Every line in the data below has to be repeated exactly; no picture belongs in the result.
▽
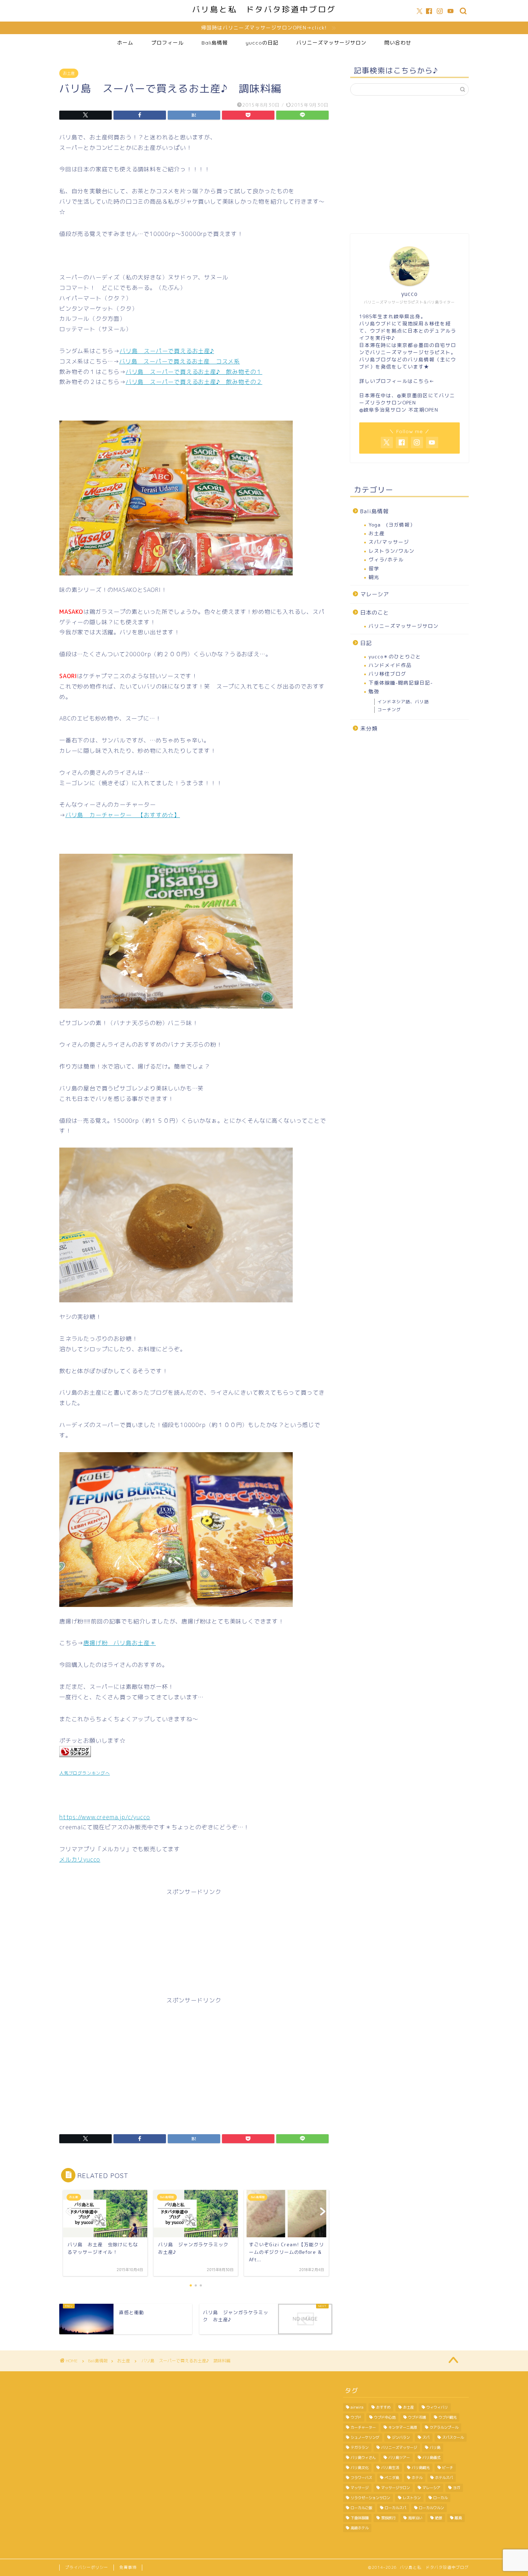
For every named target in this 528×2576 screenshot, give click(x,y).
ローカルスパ (395, 2507)
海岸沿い (415, 2517)
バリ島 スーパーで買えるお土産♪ (167, 351)
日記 (366, 643)
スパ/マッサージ (389, 541)
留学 (374, 568)
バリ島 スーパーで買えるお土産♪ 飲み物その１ (194, 372)
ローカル (440, 2497)
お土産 (69, 73)
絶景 (438, 2517)
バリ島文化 (360, 2467)
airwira (357, 2407)
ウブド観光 (448, 2417)
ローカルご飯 (361, 2507)
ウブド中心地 (384, 2417)
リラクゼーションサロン (370, 2497)
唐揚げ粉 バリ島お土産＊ (119, 1643)
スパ (426, 2437)
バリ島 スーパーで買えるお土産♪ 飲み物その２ (194, 382)
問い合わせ (397, 43)
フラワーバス (361, 2477)
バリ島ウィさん (363, 2457)
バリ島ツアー (399, 2457)
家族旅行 (388, 2517)
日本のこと (374, 612)
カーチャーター (363, 2427)
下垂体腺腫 (360, 2517)
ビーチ (447, 2467)
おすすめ (383, 2407)
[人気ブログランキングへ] (75, 1762)
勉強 (374, 691)
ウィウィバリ (437, 2407)
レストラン (412, 2497)
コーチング (389, 709)
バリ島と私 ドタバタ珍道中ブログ (264, 9)
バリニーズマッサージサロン (331, 43)
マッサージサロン (395, 2487)
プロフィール (167, 43)
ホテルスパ (444, 2477)
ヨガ (456, 2487)
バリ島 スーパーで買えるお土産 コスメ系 (179, 361)
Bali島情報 (215, 43)
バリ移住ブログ (387, 673)
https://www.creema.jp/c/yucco (104, 1817)
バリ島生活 (390, 2467)
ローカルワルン (431, 2507)
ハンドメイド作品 (390, 665)
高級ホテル (360, 2527)
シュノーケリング (365, 2437)
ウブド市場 (417, 2417)
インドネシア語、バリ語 (403, 702)
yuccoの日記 (262, 43)
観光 (374, 577)
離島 (458, 2517)
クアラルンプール (444, 2427)
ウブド (356, 2417)
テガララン (360, 2447)
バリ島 (435, 2447)
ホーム (125, 43)
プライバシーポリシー (86, 2567)
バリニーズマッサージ (399, 2447)
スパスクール (453, 2437)
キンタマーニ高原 (402, 2427)
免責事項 (127, 2567)
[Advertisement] (194, 1949)
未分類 (369, 728)
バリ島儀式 (431, 2457)
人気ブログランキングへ (84, 1773)
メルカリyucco (79, 1859)
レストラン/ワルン (391, 550)
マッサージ (360, 2487)
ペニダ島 (392, 2477)
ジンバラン (401, 2437)
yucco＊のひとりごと (395, 656)
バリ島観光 (421, 2467)
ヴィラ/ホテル (386, 559)
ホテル (417, 2477)
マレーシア (374, 594)
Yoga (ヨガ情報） (392, 524)
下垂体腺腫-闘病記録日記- (401, 682)
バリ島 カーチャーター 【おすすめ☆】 (122, 815)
△
## Response for this exercise
For every named target in this 528×2576 screenshot, give click(x,y).
ローカルスパ (395, 2507)
海岸沿い (415, 2517)
バリ島 スーパーで買えるお土産♪ (167, 351)
日記 (366, 643)
スパ/マッサージ (389, 541)
留学 (374, 568)
バリ島 スーパーで買えるお土産♪ 飲み物その１ (194, 372)
ローカル (440, 2497)
お土産 (69, 73)
絶景 (438, 2517)
バリ島文化 (360, 2467)
airwira (357, 2407)
ウブド観光 (448, 2417)
ローカルご飯 (361, 2507)
ウブド中心地 (384, 2417)
リラクゼーションサロン (370, 2497)
唐揚げ粉 バリ島お土産＊ (119, 1643)
スパ (426, 2437)
バリ島 スーパーで買えるお土産♪ 飲み物その２ (194, 382)
問い合わせ (397, 43)
フラワーバス (361, 2477)
バリ島ウィさん (363, 2457)
バリ島ツアー (399, 2457)
家族旅行 (388, 2517)
日本のこと (374, 612)
カーチャーター (363, 2427)
下垂体腺腫 (360, 2517)
ビーチ (447, 2467)
おすすめ (383, 2407)
[人気ブログランキングへ] (75, 1762)
勉強 (374, 691)
ウィウィバリ (437, 2407)
レストラン (412, 2497)
コーチング (389, 709)
バリ島と私 ドタバタ珍道中ブログ (264, 9)
バリニーズマッサージサロン (331, 43)
マッサージサロン (395, 2487)
プロフィール (167, 43)
ホテルスパ (444, 2477)
ヨガ (456, 2487)
バリ島 スーパーで買えるお土産 コスメ系 (179, 361)
Bali島情報 (215, 43)
バリ移住ブログ (387, 673)
https://www.creema.jp/c/yucco (104, 1817)
バリ島生活 (390, 2467)
ローカルワルン (431, 2507)
ハンドメイド作品 (390, 665)
高級ホテル (360, 2527)
シュノーケリング (365, 2437)
ウブド市場 (417, 2417)
インドネシア語、バリ語 (403, 702)
yuccoの日記 (262, 43)
観光 (374, 577)
離島 (458, 2517)
クアラルンプール (444, 2427)
ウブド (356, 2417)
テガララン (360, 2447)
バリ島 (435, 2447)
ホーム (125, 43)
プライバシーポリシー (86, 2567)
バリニーズマッサージ (399, 2447)
スパスクール (453, 2437)
キンタマーニ高原 (402, 2427)
免責事項 (127, 2567)
[Advertisement] (194, 1949)
未分類 (369, 728)
バリ島儀式 (431, 2457)
人気ブログランキングへ (84, 1773)
メルカリyucco (79, 1859)
レストラン/ワルン (391, 550)
マッサージ (360, 2487)
ペニダ島 (392, 2477)
ジンバラン (401, 2437)
yucco＊のひとりごと (395, 656)
バリ島観光 (421, 2467)
ヴィラ/ホテル (386, 559)
ホテル (417, 2477)
マレーシア (374, 594)
Yoga (ヨガ情報） (392, 524)
下垂体腺腫-闘病記録日記- (401, 682)
バリ島 カーチャーター 【おすすめ☆】 (122, 815)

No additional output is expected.